But remember that the vector components itself don’t mean a thing without the basis. If you don’t specify a basis, just writing the components doesn’t necessarily means a “vector”. And this is why the scalar number is called “vector components”, because it is the component that makes up the vector in the corresponding basis.

In physics, usually these notation were abused, which is why students forget that what they write as columns were just the component, not the vector. Largely because in physics, it is assumed that the basis is the standard unit in cartesian coordinates, so you only need to write the components.

When we change the basis, the component will change as well, to counteract the basis so that the vector itself remains invariant.

Let’s apply a simple transformation. What if we scale each basis vectors by two. So there is a linear transformation functions that operates on each basis $\mathbf{e}$ into its corresponding transformed basis $\mathbf{e'}$ .

Speaking about it in a functional way, we can write it like this:

\begin{align*} \mathbf{e_1'} = f_1(\mathbf{e_1}, \mathbf{e_2}) \\ \mathbf{e_2'} = f_2(\mathbf{e_1}, \mathbf{e_2}) \end{align*}

Let’s do it one by one, but in a language of matrix. For each basis, the basis itself is written as column, and it must return another column (because the transformed basis has to be a vector). So it means we should find corresponding matrix that can represent $f_i(\mathbf{e_1}, \mathbf{e_2})$ . Since the result will be a column with two elements, the matrix itself has to be 2 by 2.

We can use simple algebra, but to make it quick, if we want the new basis to be twice as big as the original basis, then the matrix has to be a scalar of 2. Let’s say this matrix is $F$ .

\begin{align*} \mathbf{F} &= 2 \cdot \mathbf{I} \\ &= 2 \begin{bmatrix} 1 & 0 \\ 0 & 1\end{bmatrix} \\ &= \begin{bmatrix} 2 & 0 \\ 0 & 2\end{bmatrix} \end{align*}

Then we define our operation as

\begin{align*} \begin{bmatrix}\mathbf{e_1'} & \mathbf{e_2'} \end{bmatrix} &= \begin{bmatrix}\mathbf{e_1} & \mathbf{e_2} \end{bmatrix} \cdot \mathbf{F}\\ \end{align*}

You might be wondering why we put the matrix $\mathbf{F}$ in the right side, instead of left side. This is mainly because matrix multiplication forces us to put $\mathbf{F}$ in the right side. If we put it in the left side, then the multiplication failed/undefined.

_Data provided_
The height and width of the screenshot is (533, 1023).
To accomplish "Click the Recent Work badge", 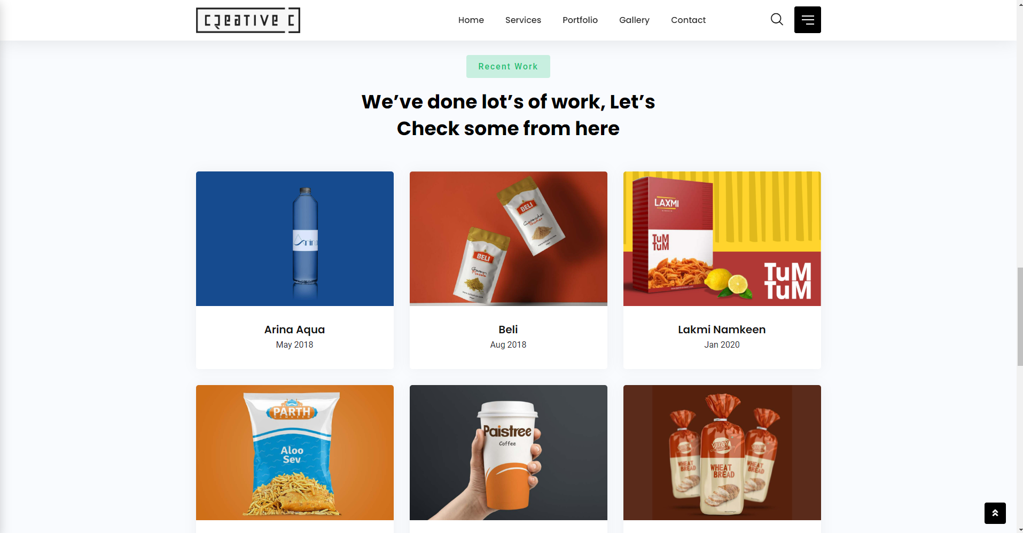I will click(508, 66).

_Work to do_
**a)** Using the vector-basis passage, decide whether each statement agrees with it: (i) in physics the basis is assumed to be the standard unit in cartesian coordinates; (ii) when the basis changes, the components stay the same; (iii) the matrix that represents the transformation is 3 by 3. Give yes or no for each, with the deciding words quoted.
**b)** Please output the part of the vector-basis passage that opens with the words containing "Let’s do it" and closes with "to be 2 by 2.".
The lines are separate material, unrelated to the vector-basis passage.

_Complete answers_
**a)**
(i) Yes: "it is assumed that the basis is the standard unit in cartesian coordinates"
(ii) No: "When we change the basis, the component will change as well"
(iii) No: "the matrix itself has to be 2 by 2"

**b)**
Let’s do it one by one, but in a language of matrix. For each basis, the basis itself is written as column, and it must return another column (because the transformed basis has to be a vector). So it means we should find corresponding matrix that can represent $f_i(\mathbf{e_1}, \mathbf{e_2})$ . Since the result will be a column with two elements, the matrix itself has to be 2 by 2.